VENDITTI, Robert & Mike Huddleston. Homeland Directive. (Top Shelf)
This tightly plotted thriller of a graphic novel probes the fine line between government protection and privacy invasion. The United States has determined that its residents can be investigated for suspicious activities by mining everyone’s data DNA, the sum of each person’s online transactions and activities.
WALTON, Jo. Among Others. (Tor)
As she recovers from the confrontation with her mother that killed her twin sister, Mori keeps a journal permeated by a love of reading in this mesmerizing fantasy novel. Sent to a boarding school where she is desperately lonely and abandoned by the fairies who once kept her safe, Mori finds refuge in books, which are her instruction manuals and her joy.
WILSON, Daniel H. Robopocalypse. (Doubleday)
In this artificial intelligence blockbuster, the heroic actions of a handful of characters are told in the form of briefing reports recovered after the Robot Wars that nearly exterminated humanity. This format with its emphasis on survival in battle and full-throttle action will appeal particularly to those who enjoy science-gone-wrong thrillers.
WOODING, Chris. Retribution Falls. (Spectra)
Captain Darian Frey loves the Ketty Jay, his airship, and he’ll do whatever it takes to keep flying. After he and his crew of misfits take on a job that goes horribly awry, they find themselves aligned against a conspiracy and trying to save the day in this action-filled, steampunk adventure.
BROWN, Mike. How I Killed Pluto and Why It Had It Coming. (Spiegel & Grau)
Brown gives a charming account of the astounding series of discoveries that result in the down-grading of Pluto from planet status. The combination of engaging humor, accessible science, and personal anecdote makes for a lively glimpse into an extremely successful career in astronomy.
GRENNAN, Conor. Little Princes: One Man’s Promise to Bring Home the Lost Children of Nepal. (HarperCollins/Morrow)
What was intended to be a 90-day experience working in an orphanage became much more on the day Grennan learned that many of his young charges were actually the victims of a child trafficker. In this adventurous, funny and even romantic book, he dedicates himself to reconnecting the children with their families in remote Nepalese villages.
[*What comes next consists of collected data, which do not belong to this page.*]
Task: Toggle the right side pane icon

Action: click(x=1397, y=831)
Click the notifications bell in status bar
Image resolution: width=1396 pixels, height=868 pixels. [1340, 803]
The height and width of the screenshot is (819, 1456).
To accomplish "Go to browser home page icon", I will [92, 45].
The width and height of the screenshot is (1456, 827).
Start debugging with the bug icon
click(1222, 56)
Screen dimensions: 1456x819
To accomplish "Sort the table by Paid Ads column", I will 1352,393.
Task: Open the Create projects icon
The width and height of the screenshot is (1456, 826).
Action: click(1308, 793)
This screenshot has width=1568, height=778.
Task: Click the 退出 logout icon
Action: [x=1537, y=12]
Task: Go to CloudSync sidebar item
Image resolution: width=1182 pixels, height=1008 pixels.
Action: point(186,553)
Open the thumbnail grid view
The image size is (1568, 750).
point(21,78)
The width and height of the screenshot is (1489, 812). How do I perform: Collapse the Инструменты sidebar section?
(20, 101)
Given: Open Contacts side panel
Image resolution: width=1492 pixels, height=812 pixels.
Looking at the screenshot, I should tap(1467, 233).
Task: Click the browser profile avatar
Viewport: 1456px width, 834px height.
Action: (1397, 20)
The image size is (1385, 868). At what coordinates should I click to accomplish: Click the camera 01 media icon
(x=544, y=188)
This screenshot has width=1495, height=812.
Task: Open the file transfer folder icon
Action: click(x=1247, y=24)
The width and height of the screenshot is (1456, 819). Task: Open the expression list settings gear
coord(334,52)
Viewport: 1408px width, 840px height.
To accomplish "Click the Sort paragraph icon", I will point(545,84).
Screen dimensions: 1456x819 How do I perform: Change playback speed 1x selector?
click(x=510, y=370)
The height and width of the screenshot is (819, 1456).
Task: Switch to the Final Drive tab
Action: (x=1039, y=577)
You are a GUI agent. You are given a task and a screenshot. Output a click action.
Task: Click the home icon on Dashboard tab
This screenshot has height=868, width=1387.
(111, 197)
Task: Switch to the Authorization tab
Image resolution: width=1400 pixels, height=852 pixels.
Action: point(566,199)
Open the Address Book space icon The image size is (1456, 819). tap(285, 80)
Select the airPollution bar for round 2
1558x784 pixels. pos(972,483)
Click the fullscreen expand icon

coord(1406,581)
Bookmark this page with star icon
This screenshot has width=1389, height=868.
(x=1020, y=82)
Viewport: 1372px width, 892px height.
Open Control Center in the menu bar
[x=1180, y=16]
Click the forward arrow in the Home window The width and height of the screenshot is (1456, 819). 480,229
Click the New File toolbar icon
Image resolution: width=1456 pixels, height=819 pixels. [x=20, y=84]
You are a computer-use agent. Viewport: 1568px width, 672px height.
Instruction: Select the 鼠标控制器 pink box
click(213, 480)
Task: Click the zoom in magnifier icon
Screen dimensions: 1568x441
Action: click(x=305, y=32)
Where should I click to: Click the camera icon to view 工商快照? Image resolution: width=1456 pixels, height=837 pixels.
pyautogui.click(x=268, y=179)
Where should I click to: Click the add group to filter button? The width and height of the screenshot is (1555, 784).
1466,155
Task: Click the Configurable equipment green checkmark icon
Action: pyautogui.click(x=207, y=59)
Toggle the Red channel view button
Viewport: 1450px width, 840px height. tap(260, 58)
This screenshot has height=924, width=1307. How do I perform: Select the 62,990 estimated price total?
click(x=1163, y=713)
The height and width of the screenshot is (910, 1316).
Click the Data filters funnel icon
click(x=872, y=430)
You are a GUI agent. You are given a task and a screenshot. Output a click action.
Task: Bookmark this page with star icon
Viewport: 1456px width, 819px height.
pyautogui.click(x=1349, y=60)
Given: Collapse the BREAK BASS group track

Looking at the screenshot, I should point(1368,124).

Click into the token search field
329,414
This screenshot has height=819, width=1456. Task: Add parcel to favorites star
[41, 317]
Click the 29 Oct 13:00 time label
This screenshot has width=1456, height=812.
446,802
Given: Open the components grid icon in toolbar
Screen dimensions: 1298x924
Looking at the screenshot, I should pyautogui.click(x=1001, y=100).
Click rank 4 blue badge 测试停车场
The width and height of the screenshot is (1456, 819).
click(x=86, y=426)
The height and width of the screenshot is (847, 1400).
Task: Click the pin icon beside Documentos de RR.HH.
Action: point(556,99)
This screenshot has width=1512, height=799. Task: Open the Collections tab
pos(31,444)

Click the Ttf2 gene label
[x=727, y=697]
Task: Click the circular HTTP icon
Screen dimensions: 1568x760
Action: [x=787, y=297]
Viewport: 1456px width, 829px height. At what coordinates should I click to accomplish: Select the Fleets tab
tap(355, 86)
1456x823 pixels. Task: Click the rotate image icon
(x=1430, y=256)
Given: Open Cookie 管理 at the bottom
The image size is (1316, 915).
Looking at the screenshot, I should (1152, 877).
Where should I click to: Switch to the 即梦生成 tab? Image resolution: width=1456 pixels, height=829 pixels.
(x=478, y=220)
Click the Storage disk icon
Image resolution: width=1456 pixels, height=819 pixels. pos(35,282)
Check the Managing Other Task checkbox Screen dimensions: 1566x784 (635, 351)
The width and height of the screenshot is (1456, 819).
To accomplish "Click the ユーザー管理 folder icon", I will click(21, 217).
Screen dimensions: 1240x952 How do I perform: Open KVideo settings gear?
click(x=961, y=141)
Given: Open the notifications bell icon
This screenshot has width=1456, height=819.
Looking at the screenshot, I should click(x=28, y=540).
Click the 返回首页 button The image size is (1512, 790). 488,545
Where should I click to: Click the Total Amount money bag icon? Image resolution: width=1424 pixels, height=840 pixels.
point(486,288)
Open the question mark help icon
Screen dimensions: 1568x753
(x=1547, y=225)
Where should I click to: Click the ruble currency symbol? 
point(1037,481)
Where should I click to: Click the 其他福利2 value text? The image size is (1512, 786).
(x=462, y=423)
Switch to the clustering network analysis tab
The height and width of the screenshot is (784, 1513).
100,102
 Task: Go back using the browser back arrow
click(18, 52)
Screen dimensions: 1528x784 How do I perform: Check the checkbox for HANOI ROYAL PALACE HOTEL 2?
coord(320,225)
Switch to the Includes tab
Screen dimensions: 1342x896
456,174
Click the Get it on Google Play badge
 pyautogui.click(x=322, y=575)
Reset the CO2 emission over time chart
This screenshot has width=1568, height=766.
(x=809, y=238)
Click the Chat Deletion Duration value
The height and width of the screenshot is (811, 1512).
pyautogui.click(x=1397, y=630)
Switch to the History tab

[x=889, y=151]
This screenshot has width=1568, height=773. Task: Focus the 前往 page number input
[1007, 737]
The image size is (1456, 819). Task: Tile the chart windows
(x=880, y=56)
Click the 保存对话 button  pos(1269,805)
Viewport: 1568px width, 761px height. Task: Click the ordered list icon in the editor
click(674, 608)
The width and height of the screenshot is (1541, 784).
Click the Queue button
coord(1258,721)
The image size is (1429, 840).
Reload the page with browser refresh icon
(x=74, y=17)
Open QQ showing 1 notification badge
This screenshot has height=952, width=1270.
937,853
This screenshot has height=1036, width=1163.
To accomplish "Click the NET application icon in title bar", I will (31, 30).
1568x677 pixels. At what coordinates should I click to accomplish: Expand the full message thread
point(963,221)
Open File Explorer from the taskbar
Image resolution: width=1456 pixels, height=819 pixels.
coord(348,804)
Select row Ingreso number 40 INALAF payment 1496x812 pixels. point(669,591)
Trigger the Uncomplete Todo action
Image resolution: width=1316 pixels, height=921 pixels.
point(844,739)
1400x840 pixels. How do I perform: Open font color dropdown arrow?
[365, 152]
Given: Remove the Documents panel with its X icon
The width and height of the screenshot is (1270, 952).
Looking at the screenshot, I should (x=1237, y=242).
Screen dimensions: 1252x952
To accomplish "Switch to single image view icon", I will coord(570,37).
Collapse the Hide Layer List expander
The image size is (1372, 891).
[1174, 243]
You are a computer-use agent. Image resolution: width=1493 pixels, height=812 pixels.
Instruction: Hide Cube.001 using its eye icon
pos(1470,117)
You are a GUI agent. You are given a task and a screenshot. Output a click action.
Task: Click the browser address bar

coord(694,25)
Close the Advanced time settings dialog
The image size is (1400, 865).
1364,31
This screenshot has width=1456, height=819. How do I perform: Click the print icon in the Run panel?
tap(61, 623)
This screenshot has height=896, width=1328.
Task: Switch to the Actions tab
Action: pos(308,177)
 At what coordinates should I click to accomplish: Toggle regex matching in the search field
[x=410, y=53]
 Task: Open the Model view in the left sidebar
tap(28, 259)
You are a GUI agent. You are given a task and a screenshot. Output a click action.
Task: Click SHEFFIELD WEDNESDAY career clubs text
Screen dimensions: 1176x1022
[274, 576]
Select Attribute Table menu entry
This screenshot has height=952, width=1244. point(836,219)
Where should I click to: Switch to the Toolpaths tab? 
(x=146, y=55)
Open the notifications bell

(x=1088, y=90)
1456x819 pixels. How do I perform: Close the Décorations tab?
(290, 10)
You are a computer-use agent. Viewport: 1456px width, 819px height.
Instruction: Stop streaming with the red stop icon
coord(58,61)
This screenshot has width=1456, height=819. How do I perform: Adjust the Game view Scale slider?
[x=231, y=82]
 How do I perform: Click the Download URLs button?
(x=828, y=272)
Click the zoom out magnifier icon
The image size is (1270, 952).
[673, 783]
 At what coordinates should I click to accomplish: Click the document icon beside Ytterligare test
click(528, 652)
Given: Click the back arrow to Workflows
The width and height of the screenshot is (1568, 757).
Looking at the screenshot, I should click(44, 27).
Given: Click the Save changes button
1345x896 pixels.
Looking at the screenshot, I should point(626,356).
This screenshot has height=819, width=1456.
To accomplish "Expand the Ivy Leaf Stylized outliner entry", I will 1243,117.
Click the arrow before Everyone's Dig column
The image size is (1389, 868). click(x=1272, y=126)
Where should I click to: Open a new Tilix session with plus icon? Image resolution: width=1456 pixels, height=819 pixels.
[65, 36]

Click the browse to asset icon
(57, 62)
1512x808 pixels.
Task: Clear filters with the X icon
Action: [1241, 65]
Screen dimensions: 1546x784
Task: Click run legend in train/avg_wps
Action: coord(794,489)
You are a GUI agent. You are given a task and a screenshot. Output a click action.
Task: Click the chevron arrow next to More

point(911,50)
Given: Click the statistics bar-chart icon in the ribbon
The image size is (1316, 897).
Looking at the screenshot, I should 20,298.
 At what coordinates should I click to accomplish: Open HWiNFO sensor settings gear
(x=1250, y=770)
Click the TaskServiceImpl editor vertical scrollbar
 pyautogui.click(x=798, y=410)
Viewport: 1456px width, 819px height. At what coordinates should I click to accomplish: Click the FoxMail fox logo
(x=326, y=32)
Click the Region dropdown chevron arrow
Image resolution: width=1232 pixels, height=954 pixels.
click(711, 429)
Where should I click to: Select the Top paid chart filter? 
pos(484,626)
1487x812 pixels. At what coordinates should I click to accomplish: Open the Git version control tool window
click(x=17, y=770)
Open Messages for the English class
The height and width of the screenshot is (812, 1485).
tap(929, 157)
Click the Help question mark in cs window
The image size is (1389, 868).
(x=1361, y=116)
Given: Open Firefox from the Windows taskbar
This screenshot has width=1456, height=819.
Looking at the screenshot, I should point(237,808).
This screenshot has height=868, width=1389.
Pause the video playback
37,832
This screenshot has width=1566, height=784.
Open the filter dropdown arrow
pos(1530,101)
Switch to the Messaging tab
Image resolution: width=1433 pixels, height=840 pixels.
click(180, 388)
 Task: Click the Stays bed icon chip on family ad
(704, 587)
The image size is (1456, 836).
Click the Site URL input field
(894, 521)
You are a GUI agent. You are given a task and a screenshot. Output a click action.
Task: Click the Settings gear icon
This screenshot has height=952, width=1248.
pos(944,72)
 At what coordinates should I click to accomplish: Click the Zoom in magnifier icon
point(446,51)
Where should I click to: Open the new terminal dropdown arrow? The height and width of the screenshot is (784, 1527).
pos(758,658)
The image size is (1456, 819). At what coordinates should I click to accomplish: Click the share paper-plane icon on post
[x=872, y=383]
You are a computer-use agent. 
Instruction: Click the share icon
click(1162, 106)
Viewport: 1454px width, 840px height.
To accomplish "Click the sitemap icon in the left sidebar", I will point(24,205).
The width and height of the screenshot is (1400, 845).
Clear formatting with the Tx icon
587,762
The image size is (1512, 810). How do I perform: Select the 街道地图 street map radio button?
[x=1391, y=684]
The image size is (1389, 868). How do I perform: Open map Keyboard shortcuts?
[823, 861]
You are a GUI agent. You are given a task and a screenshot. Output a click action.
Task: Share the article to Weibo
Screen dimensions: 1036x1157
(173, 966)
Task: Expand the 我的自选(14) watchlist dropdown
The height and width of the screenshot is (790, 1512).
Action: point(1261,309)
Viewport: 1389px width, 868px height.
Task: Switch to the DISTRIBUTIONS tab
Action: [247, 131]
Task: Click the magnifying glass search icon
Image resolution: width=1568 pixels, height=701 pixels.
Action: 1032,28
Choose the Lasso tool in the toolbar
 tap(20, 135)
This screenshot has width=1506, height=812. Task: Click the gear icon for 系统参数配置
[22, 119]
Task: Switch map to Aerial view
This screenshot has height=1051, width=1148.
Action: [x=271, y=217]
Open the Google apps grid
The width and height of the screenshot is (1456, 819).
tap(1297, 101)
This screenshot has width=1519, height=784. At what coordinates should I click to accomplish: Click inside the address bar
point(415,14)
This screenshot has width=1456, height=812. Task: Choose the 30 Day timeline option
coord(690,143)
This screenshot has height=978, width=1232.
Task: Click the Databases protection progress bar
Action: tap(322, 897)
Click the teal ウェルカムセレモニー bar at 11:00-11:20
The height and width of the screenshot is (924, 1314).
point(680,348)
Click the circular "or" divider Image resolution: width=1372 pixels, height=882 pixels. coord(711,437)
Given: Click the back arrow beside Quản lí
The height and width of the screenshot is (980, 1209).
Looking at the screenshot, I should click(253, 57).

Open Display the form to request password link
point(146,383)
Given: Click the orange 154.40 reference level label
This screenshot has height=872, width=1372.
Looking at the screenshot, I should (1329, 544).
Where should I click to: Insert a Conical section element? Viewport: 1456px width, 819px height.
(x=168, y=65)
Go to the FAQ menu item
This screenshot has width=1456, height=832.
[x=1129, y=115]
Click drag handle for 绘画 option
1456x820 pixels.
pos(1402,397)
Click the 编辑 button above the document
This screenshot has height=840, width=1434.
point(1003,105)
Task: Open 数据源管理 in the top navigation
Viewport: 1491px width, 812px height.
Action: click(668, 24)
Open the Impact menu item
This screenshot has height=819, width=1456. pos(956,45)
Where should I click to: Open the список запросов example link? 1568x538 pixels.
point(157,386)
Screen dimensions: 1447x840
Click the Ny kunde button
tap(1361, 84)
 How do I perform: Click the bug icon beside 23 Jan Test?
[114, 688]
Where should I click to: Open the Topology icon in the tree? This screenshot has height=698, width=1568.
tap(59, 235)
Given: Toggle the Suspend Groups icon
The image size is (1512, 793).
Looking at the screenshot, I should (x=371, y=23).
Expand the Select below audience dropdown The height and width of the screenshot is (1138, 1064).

LLOYD, Rachel. Girls Like Us: Fighting for a World Where Girls Are Not for Sale, an Activist Finds Her Calling and Heals Herself. (HarperCollins/Harper)
Lloyd began working in the sex industry at age 17 (dancing in a club). In her memoir, she expands the narrative of her personal decisions into an understanding of the larger societal issues involved in women’s choices.
OTTAVIANI, Jim. Feynman. (First Second)
Nobel-Prize-winning physicist Richard Feynman was a researcher, professor, civilian scientist at the birth of the atomic bomb, and famed lecturer. His quirky personality and his passion for physics and for fun are presented in energetic, colorful images, as are his more important scientific theories.
TRAN, GB. Vietnamerica: A Family’s Journey. (Villard)
In this intriguing graphic memoir, Tran, born and raised in the United States, returns to Vietnam to research his family’s history, especially their experiences of the Vietnam War and then adapting to life as immigrants living in the United States.